Oreo Crunch Red Velvet Cake

Prep Time 25 minutes
Cook Time 30 minutes
Resting Time 1 hour
Total Time 1 hour 55 minutes
Course Dessert
Cuisine American
Servings 12 servings

Equipment

  • 1 Mixing bowl
  • 1 Mixing bowl
  • 1 stand mixer or hand mixer
  • 1 9x13-inch baking pan or 9-inch round cake pan see note
  • 1 parchment paper sheet
  • 1 Whisk
  • 1 Rubber spatula
  • 1 Measuring cups set
  • 1 Measuring spoons set
  • 1 Wire rack
  • 1 offset spatula

Ingredients
  

  • 2 1/2 cup all-purpose flour sifted
  • 1 1/2 cup granulated sugar
  • 1 teaspoon baking soda
  • 1 teaspoon fine salt
  • 1 tablespoon unsweetened cocoa powder
  • 1 cup buttermilk room temperature
  • 1 1/4 cup vegetable oil
  • 2 large eggs room temperature
  • 2 teaspoon vanilla extract
  • 1 tablespoon white vinegar
  • 2 tablespoon red liquid food coloring
  • 1 1/2 cup chocolate sandwich cookies roughly crushed
  • 8 ounce cream cheese softened
  • 1/2 cup unsalted butter softened
  • 3 cup powdered sugar sifted
  • 1 teaspoon vanilla extract
  • 1 pinch fine salt
  • 1 cup chocolate sandwich cookies finely crushed, for frosting
  • 1/2 cup chocolate sandwich cookies coarsely crushed, for topping

Instructions
 

  • Preheat oven to 350°F (175°C) and line your pan(s) with parchment and light grease.
  • In a large bowl whisk flour, sugar, baking soda, salt, and cocoa until evenly combined.
  • In another bowl whisk buttermilk, oil, eggs, vanilla, vinegar, and red food coloring until smooth.
  • Pour wet ingredients into dry and mix just until combined with no flour streaks.
  • Fold in 1 1/2 cups roughly crushed chocolate sandwich cookies until evenly dispersed.
  • Divide batter into prepared pans and smooth tops with a spatula.
  • Bake 25–30 minutes for rounds or 30–35 minutes for 9x13 until a toothpick comes out with a few moist crumbs.
  • Cool in pan 10 minutes, then turn out to a wire rack and cool completely.
  • For frosting beat cream cheese and butter on medium-high until fluffy, 2–3 minutes.
  • Add powdered sugar, vanilla, and pinch of salt, then beat until smooth and spreadable.
  • Fold 1 cup finely crushed cookies into the frosting just until combined.
  • If making a layer cake, level cooled layers, add a layer of frosting between cakes, and stack.
  • Frost the outside of the cake with the cookie-studded cream cheese frosting.
  • Press 1/2 cup coarsely crushed cookies around the sides and sprinkle some on top for crunch.
  • Chill the frosted cake 30 minutes to set before slicing and serving.

Notes

For the best red color, use liquid gel food coloring and adjust to your preferred shade without overmixing the batter.
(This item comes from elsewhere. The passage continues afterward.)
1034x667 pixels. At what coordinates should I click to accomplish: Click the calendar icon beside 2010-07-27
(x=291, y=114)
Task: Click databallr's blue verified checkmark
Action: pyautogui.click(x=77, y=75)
Room-temperature dairy and eggs help the batter emulsify and rise evenly, while sifting powdered sugar keeps the frosting silky. Crush cookies in a zip-top bag with a rolling pin, reserving some larger chunks for topping and finer crumbs for frosting to avoid tearing the crumb coat. If you prefer deeper chocolate notes, add 1 extra tablespoon cocoa and 2 teaspoons more sugar. Store the cake covered in the fridge up to 4 days and serve slightly chilled for clean slices, letting it sit 10–15 minutes at room temperature before cutting.